I swallowed hard. “You didn’t supervise my mother’s death willingly. You were drugged. Your parents used you—propped you up like a puppet on that hill—because they knew it would destroy me.”

Her expression didn’t change.

“You never cheated on me,” I continued, voice shaking now. “That night—I was wrong. They orchestrated it. They drugged you again, erased your memory, paid that man to stage the scene so I’d walk in and see exactly what they wanted me to see. They wanted me gone. They wanted us ruined.” I laughed weakly, bitter. “And I let them succeed.”

I bowed my head for a moment, breath coming uneven. “I punished you for lies I was too arrogant to question. I called you a liar when you were telling the truth. I abandoned you during the first months of your pregnancy—when you were terrified, alone, carrying our child—and instead of protecting you, I demanded you abort him. I didn’t even listen. I didn’t want to hear.”

My throat closed.

“I locked you in that room,” I whispered. “Days without light. Without air. Without mercy. I told myself it was discipline. Control.” My voice cracked. “It was cruelty.”

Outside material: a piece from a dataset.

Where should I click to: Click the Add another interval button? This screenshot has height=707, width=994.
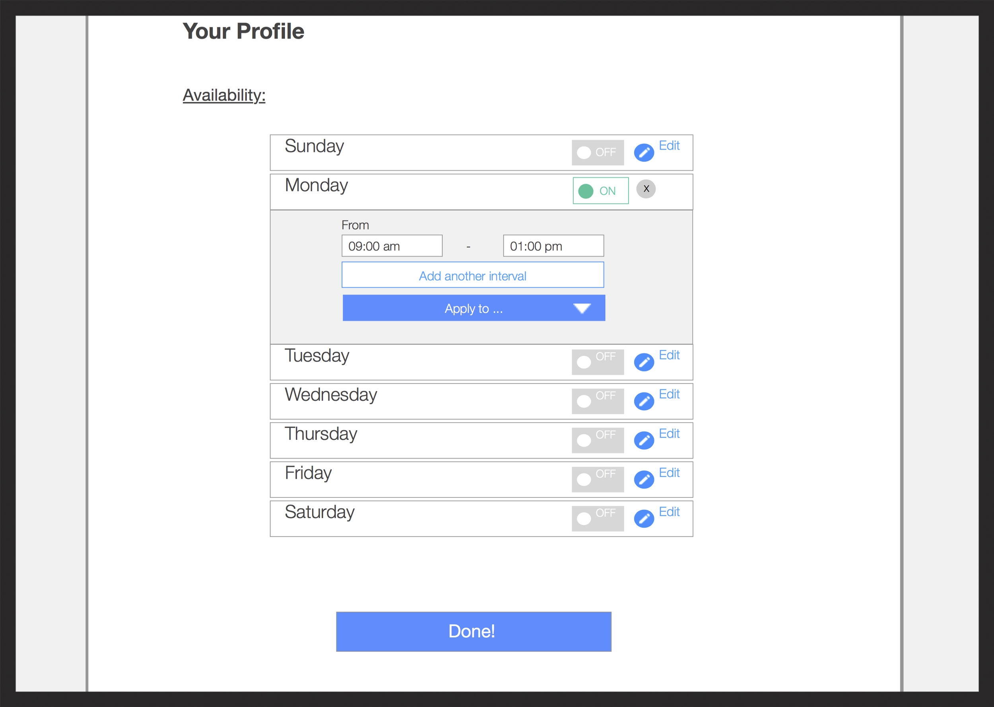tap(473, 276)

Tears burned, humiliating and unstoppable. I didn’t bother wiping them away.

“The body-shaming. The words. The way I reduced you to something I owned instead of someone I loved.” My hands clenched into fists against the floor. “I shattered you, Penelope. I know that. I carved wounds into you that may never fully heal.”

I looked up at her again, forcing myself to meet her eyes. “I don’t expect forgiveness to come easily. Or at all. But I will pay for what I did—every day—for the rest of my life if that’s what it takes. If my life is the price, take it. If my suffering gives you peace, I’ll accept it without complaint.”

My voice dropped to a rasp.

“Just don’t cast me out. Don’t erase me from what remains. Let me atone. Let me show you—slowly, patiently—that the love I buried under rage and pride was real. Is real.” I shook my head once, helpless. “I’m begging you. Give us a future.”

I stayed on my knees, the cold tile bleeding through the fabric of my trousers, but it barely registered.

The pain inside my chest was sharper, deeper, relentless. Every breath felt like penance.

“I would be miserable without you,” I said hoarsely. “Completely. I don’t just want to be a father to our son—I want to be your husband in truth this time. Not by force. Not by fear.” My voice faltered. “By choice.”

I leaned forward slightly, as if proximity alone might bridge the chasm I’d created.

“I want to earn your love. Every day. I want to be the man who stands between you and the world, not the one you need protection from. Your provider. Your protector.” A bitter smile flickered. “Your partner. Not your jailer.”

My chest tightened. “You were always meant to be my everything. And I destroyed that.” I swallowed. “Please, Penelope. Give me the chance to prove I can be better. I am begging you.”

I searched her face for anything—any fracture in the ice. A flicker of doubt. A tremor of memory. The smallest softening around her mouth.

There was nothing.

Her expression remained immovable, carved from something harder than stone. Beautiful. Untouchable.

She tilted her head slightly, studying me with detached curiosity, as though I were no longer a man on his knees, but a puzzle she had already solved—and set aside.

“Since you seem to have recovered your memory so conveniently,” she said at last, her voice low, level, edged with frost, “tell me something.”

I stilled. Every muscle in my body went rigid, instinct screaming before reason caught up.